Limbaugh shared his thoughts on Wednesday:
What does it say about the college co-ed Sandra Fluke, who goes before a congressional committee and essentially says that she must be paid to have sex? What does that make her? … It makes her a slut, right? It makes her a prostitute. She wants to be paid to have sex. She’s having so much sex she can’t afford the contraception. She wants you and me and the taxpayers to pay her to have sex. What does that make us? We’re the pimps.
This great defender of family values, who has called himself the “intellectual engine” of the conservative movement and commands a unique amount of power over the behavior of the Republicans in and out of Congress, has decided that the best way to wage a policy war is to graphically shame a woman for making a choice that many conservative women — and Limbaugh knows a lot of conservative women — also regularly make.

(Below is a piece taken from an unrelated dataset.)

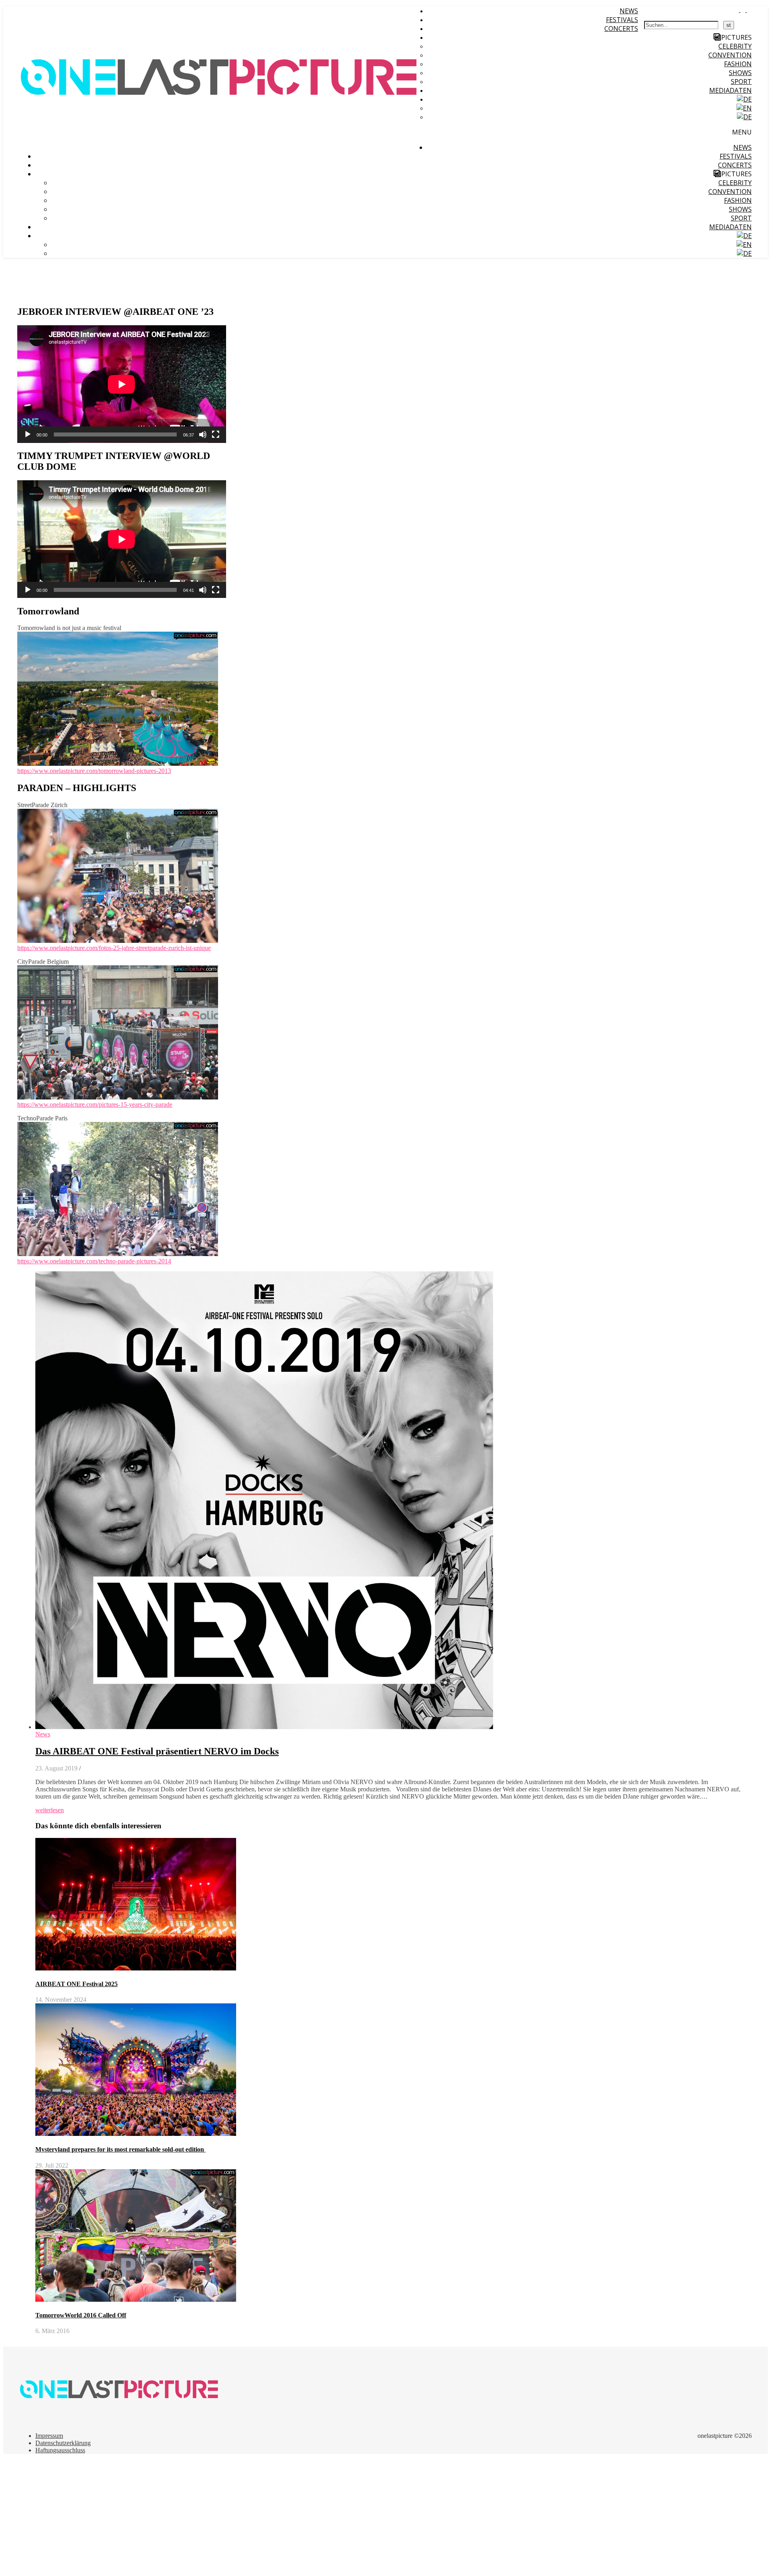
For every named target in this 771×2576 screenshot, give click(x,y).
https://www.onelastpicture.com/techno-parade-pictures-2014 (94, 1261)
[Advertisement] (244, 2516)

For whatever reason — cowardice? agreement? annoyance? — Republicans have shied from responding to a letter signed by more than than 70 Democratic representatives asking them to condemn Limbaugh’s comments. Of course, Thursday’s silence coincided with the 51-48 defeat in the Senate of an amendment by Sen. Roy Blunt (R-Missouri) and Sen. Marco Rubio (D-Florida) that would allow companies’ insurance plans to avoid covering the birth control costs (or any other procedure) of employees if there were any moral or religious objections.
Blunt told the Associated Press that the fight “won’t be over until the administration figures out how to accommodate people’s religious views at it relates to these mandates,” making it seem like the fight is for the rights of religious groups. It sounds moderate and inclusive, building an illusion of tolerance for a party that has grown increasingly hostile to any sort of reproductive health rights for women. (Maine Sen. Olympia Snowe, one of the last Republicans who was not anti-abortion, recently decided to retire because of the contraception fight, among other reasons).
Given that 60% of Catholic women supported Obama’s policy even before the newest round of fighting, one might believe that the Republicans would want to start talking about women with respect so they won’t alienate those ever-crucial suburban soccer moms in this fall’s election.
Or maybe, like college, that’s just for snobs.